Collected data entries
═══
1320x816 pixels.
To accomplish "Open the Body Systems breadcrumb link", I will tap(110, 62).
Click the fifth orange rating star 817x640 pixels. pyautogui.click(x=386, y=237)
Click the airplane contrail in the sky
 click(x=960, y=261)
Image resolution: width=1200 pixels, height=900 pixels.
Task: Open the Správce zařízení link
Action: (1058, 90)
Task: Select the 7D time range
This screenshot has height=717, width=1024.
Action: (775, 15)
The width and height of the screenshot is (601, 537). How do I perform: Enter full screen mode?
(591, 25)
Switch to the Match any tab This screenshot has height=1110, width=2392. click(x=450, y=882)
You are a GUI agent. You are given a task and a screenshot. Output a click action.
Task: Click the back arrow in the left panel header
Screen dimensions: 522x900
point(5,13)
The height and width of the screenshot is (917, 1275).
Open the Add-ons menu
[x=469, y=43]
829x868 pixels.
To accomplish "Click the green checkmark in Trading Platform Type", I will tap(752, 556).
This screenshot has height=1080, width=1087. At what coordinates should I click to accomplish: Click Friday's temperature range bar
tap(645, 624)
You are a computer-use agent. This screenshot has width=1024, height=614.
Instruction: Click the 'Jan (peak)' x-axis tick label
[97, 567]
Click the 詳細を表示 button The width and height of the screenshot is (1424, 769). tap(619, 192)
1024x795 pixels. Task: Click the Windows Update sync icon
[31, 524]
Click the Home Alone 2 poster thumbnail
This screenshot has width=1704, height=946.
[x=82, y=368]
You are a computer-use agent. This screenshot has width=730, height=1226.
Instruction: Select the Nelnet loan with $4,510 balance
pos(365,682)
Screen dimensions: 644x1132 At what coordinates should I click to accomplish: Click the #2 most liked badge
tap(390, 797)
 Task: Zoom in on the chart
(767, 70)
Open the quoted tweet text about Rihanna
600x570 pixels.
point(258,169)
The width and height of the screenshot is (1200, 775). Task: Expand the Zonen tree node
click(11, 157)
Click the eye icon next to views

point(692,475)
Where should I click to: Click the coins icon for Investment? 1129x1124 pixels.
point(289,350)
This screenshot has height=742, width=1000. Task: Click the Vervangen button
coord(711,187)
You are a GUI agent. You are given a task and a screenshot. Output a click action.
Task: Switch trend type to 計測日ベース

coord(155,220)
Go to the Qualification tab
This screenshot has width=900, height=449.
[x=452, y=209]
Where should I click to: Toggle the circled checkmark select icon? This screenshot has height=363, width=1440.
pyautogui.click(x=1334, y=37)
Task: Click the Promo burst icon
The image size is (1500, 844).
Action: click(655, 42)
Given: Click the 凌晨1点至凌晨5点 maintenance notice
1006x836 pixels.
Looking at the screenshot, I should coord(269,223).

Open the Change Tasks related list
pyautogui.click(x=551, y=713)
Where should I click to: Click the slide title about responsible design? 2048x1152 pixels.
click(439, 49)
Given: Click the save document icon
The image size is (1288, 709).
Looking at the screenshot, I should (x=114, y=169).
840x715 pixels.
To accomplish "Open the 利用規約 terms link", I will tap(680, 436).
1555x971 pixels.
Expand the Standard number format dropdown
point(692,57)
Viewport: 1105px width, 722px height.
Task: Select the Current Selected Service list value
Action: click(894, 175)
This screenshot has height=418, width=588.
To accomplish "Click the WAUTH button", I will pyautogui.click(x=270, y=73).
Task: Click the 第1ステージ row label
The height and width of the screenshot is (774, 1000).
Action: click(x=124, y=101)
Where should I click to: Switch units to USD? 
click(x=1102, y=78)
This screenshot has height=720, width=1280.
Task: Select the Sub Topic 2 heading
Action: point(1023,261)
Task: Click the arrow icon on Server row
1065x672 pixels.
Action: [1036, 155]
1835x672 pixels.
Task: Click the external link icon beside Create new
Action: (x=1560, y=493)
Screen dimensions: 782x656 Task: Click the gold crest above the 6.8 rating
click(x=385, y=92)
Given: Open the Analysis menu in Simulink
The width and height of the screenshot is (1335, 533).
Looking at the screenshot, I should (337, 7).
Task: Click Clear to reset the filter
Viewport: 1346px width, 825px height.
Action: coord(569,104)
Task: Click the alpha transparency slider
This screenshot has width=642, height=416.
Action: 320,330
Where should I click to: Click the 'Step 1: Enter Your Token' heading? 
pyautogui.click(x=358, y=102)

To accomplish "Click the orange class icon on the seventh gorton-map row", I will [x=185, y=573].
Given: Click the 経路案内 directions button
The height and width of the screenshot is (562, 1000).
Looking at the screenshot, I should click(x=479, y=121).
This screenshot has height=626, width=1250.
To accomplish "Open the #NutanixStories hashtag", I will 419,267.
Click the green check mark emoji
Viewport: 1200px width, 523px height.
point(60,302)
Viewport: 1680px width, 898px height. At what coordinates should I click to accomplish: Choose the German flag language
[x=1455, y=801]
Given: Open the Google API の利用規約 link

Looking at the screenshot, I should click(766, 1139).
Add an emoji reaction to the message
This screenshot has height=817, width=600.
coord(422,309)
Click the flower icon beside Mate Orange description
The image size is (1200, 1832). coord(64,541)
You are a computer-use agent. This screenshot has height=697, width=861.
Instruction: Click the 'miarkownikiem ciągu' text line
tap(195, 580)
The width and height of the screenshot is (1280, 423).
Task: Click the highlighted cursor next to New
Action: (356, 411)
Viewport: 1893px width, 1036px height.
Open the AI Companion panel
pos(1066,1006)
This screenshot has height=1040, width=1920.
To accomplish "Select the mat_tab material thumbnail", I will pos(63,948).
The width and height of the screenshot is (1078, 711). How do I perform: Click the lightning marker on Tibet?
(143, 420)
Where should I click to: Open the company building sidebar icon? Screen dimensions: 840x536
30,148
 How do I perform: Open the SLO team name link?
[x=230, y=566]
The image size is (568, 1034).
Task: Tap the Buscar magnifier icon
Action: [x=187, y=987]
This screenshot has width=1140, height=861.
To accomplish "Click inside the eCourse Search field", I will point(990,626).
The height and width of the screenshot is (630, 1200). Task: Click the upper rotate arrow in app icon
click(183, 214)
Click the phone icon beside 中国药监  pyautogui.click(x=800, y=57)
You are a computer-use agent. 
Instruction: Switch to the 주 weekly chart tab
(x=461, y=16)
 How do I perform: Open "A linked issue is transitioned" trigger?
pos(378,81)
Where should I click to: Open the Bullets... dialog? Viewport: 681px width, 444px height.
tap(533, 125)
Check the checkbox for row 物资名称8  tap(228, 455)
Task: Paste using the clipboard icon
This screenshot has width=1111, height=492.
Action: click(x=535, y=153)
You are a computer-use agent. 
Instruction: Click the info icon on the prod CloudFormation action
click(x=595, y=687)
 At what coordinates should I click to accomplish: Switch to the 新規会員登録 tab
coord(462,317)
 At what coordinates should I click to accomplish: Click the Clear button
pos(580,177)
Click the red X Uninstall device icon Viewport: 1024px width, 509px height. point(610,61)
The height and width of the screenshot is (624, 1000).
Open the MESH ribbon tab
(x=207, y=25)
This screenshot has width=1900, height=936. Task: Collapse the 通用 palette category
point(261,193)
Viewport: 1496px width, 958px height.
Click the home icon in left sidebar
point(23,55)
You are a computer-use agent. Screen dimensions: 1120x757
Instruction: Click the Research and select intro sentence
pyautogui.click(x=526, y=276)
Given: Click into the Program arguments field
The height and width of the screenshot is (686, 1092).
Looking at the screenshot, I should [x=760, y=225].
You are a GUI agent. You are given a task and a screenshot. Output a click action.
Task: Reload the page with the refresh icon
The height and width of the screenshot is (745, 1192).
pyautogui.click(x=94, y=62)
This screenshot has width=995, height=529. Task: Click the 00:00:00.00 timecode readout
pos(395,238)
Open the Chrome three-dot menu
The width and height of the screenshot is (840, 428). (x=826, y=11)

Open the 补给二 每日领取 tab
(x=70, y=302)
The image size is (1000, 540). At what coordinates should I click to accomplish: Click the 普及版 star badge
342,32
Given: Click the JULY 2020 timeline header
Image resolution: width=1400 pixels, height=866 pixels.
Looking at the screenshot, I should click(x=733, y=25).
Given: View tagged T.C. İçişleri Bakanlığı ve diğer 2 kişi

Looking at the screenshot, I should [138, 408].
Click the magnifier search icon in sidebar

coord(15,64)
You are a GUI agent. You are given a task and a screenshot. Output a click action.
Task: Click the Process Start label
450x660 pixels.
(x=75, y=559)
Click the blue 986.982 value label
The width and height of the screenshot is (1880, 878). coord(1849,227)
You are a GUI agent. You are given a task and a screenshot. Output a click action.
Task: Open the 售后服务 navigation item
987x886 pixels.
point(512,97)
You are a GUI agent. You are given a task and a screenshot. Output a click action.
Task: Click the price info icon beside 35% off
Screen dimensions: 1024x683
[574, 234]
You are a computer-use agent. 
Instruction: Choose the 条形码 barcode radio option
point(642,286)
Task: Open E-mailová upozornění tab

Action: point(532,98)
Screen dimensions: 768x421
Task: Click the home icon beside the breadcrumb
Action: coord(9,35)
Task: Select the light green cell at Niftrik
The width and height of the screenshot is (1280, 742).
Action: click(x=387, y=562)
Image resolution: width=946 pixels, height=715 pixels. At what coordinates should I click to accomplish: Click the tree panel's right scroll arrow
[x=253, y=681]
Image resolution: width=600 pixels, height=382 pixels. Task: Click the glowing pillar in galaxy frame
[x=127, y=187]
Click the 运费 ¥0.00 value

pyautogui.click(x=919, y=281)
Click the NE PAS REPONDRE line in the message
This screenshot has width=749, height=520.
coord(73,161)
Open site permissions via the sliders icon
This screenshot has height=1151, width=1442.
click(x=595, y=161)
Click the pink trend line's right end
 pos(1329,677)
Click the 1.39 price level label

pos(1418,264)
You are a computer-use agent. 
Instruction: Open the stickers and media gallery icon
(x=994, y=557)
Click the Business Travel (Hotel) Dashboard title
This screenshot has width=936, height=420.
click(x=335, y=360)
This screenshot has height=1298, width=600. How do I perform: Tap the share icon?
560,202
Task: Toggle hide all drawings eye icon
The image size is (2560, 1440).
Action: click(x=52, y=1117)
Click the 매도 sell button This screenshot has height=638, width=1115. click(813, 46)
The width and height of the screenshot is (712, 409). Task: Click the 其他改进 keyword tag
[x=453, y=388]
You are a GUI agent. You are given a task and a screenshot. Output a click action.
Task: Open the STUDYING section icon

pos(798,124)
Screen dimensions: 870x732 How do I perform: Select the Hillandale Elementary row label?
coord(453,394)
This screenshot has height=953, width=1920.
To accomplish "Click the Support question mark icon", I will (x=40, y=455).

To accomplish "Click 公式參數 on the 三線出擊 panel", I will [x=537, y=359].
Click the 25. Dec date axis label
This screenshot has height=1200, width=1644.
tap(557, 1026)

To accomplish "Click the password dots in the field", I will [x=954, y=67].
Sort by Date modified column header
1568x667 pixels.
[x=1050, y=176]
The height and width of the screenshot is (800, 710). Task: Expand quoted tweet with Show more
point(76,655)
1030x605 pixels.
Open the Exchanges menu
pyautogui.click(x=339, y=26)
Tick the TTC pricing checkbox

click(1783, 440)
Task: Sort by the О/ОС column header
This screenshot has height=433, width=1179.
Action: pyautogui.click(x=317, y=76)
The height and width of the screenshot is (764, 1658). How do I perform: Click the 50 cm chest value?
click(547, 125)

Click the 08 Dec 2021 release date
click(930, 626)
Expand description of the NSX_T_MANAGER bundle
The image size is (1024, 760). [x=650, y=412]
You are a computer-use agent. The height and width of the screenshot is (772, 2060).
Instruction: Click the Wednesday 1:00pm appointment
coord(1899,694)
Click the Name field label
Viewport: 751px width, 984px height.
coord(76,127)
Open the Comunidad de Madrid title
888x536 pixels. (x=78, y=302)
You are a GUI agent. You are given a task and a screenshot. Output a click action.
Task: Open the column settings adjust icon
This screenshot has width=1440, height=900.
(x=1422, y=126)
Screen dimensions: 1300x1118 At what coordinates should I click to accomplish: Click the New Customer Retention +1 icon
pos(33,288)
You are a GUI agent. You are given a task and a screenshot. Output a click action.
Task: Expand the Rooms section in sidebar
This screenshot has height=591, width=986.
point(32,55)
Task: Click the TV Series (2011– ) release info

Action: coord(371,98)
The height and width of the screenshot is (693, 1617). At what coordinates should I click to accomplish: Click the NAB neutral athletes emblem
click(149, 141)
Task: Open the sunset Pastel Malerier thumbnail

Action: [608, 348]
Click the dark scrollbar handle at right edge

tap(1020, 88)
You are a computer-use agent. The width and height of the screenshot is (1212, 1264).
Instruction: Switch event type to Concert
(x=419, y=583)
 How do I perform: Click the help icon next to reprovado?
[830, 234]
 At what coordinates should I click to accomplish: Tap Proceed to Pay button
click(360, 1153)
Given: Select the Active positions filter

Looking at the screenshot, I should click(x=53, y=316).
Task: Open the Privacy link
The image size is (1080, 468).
═══
▸ YOUR TASK
Could you find every line in the records above that has the string "column" and copy it?

▸ REPLY
Sort by Date modified column header
Task: Sort by the О/ОС column header
Task: Open the column settings adjust icon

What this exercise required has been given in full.